Our findings in the area of data and technology were more surprising. More specifically, the discussion around technology was not so much about having expertise in technology but rather “understanding technology tools and knowing when to use them,” which is why we renamed the right-hand side of the triangle “Business & Operations”, changing it from “Process, Data, & Technology”. Further, 83% of our interviewees named “project management” as a top 10 competency, and 67% of them named “business fundamentals” as a top 10 competency. Only 50% of our interviewees named “data analytics” a top 10 competency.

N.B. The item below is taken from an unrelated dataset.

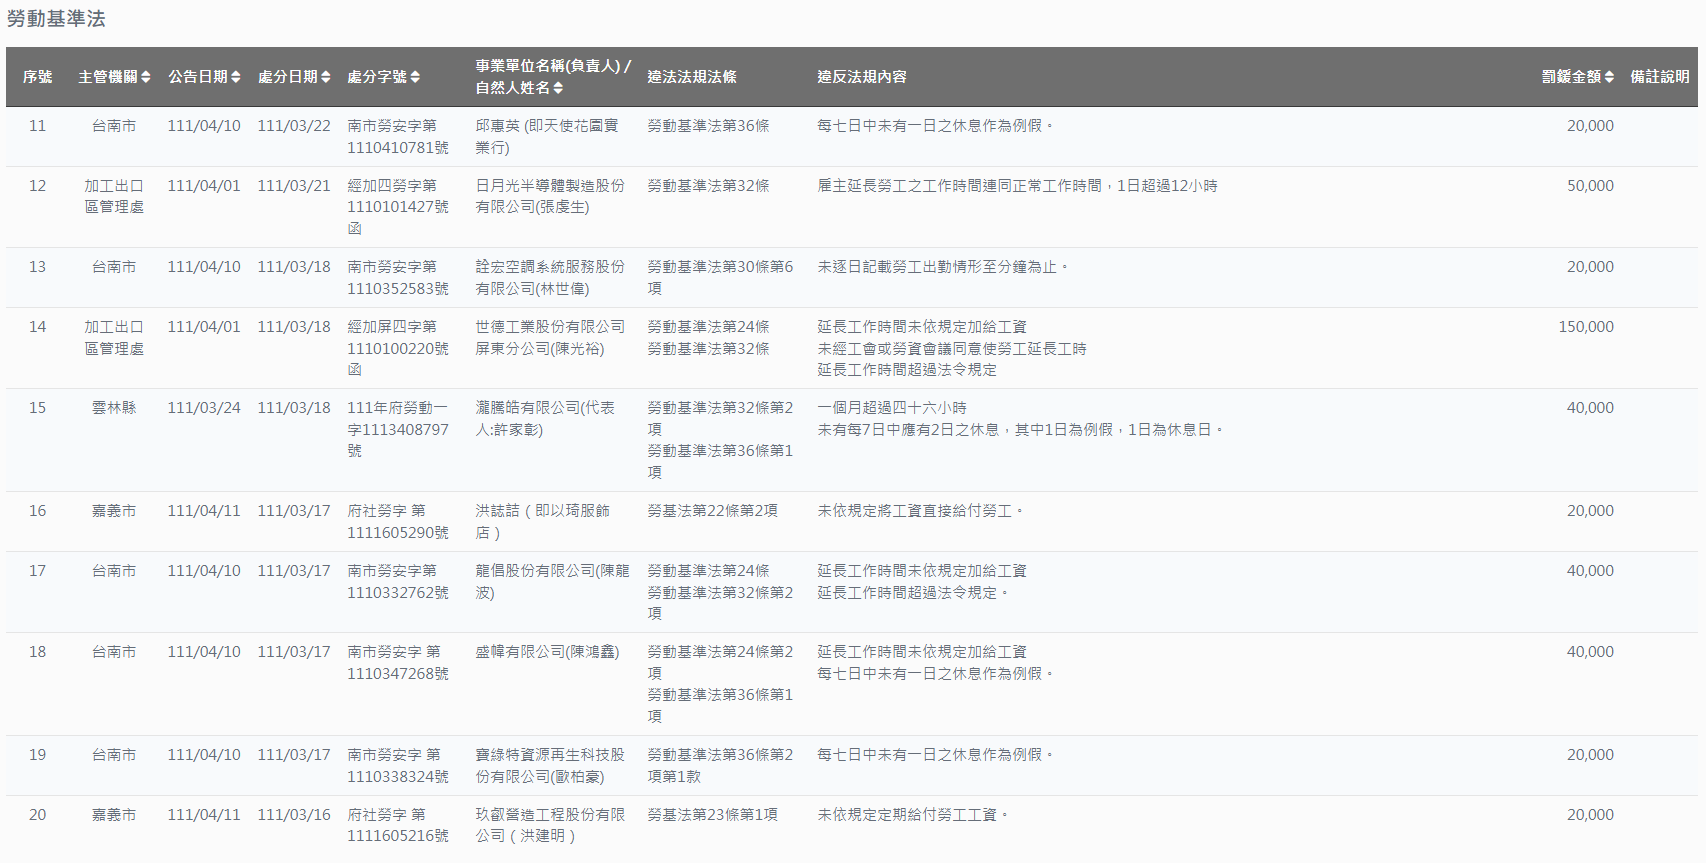The width and height of the screenshot is (1706, 863).
Task: Select row 15 authority 雲林縣
Action: pos(114,408)
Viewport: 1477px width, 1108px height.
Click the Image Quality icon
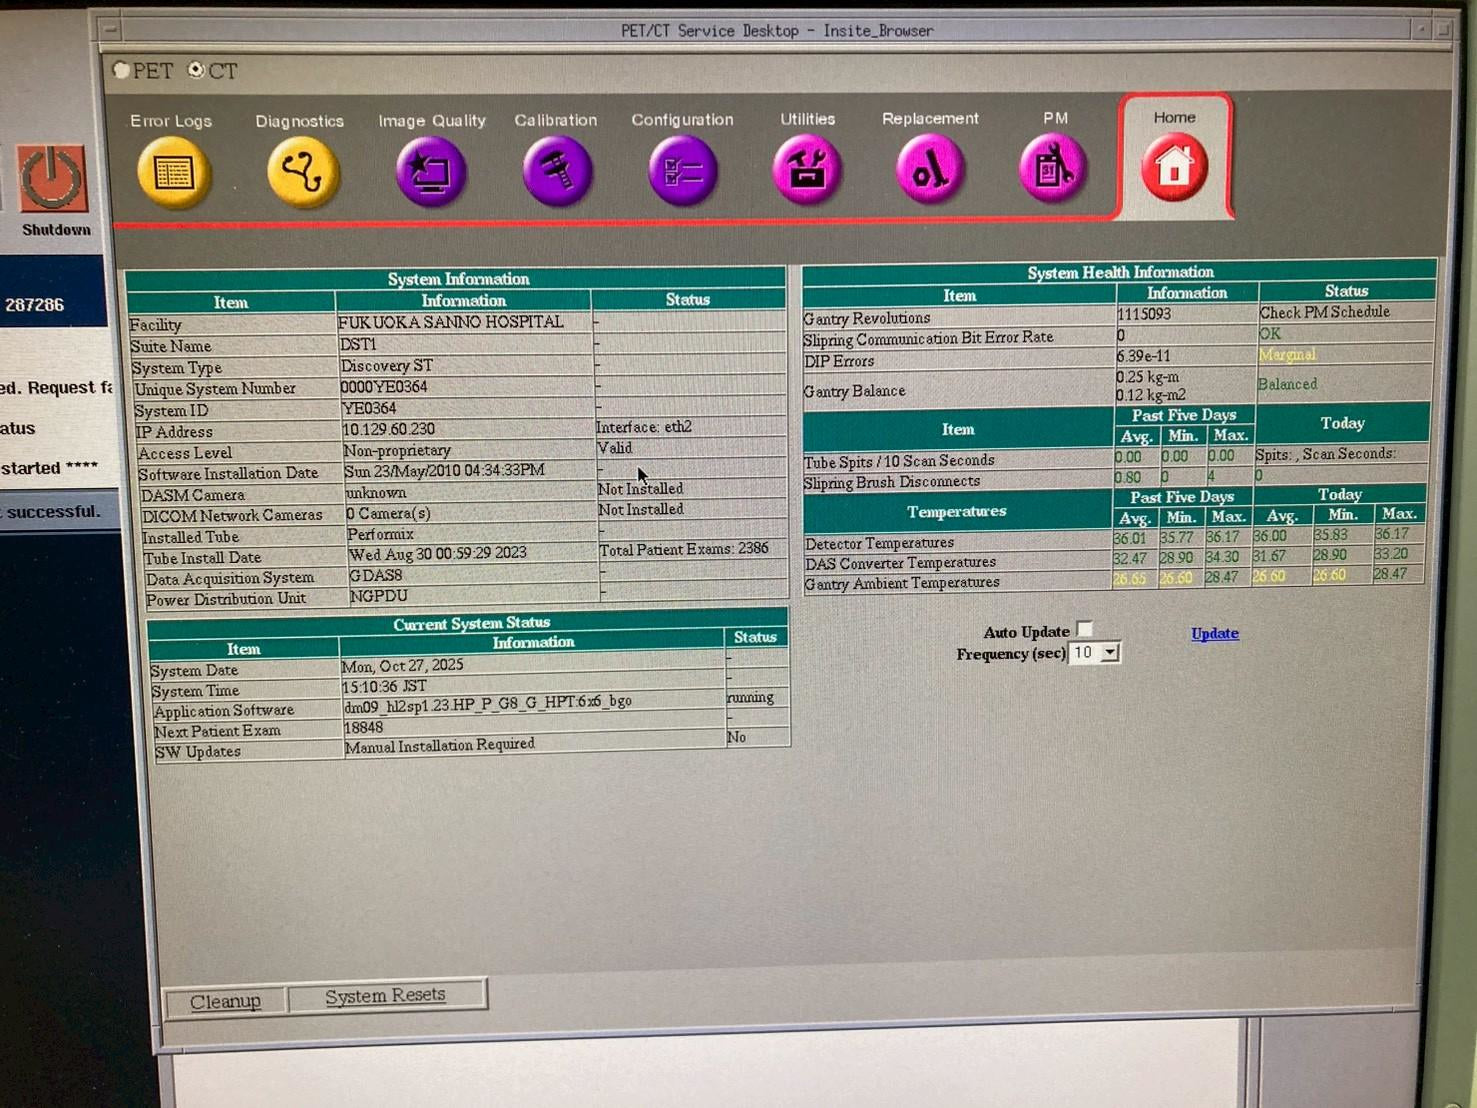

Finally, it was no surprise that the skills learned in law school made it into the top 10 as well. Based on our interviews, we separated legal subject matter expertise because there was a view held by many of those we interviewed that staying current on the law and practice areas of expertise were critical for a successful lawyer in the 21st century. At least 25% of our interviewees stated that skills listed under “The Law” — the bottom part of the Delta — are top 10 competencies.

To sum up the value of the Delta Model, one law firm professional development leader indicated that “it took [us] three years to development our lawyer competency model. Having something to either adopt or start from and deviate from is very valuable.”


Our Delta Model team is comprised of Alyson Carrell, Assistant Dean of Law & Technology Initiatives at Northwestern Pritzker School of Law; Shellie Reid, Access to Justice Fellow at the Legal Services of Northern Virginia; Caitlin “Cat” Moon, Director of Innovation Design in the Program in Law and Innovation at Vanderbilt Law School; and Gabriel Teninbaum, Director of the Institute on Law Practice Technology & Innovation at Suffolk University Law School.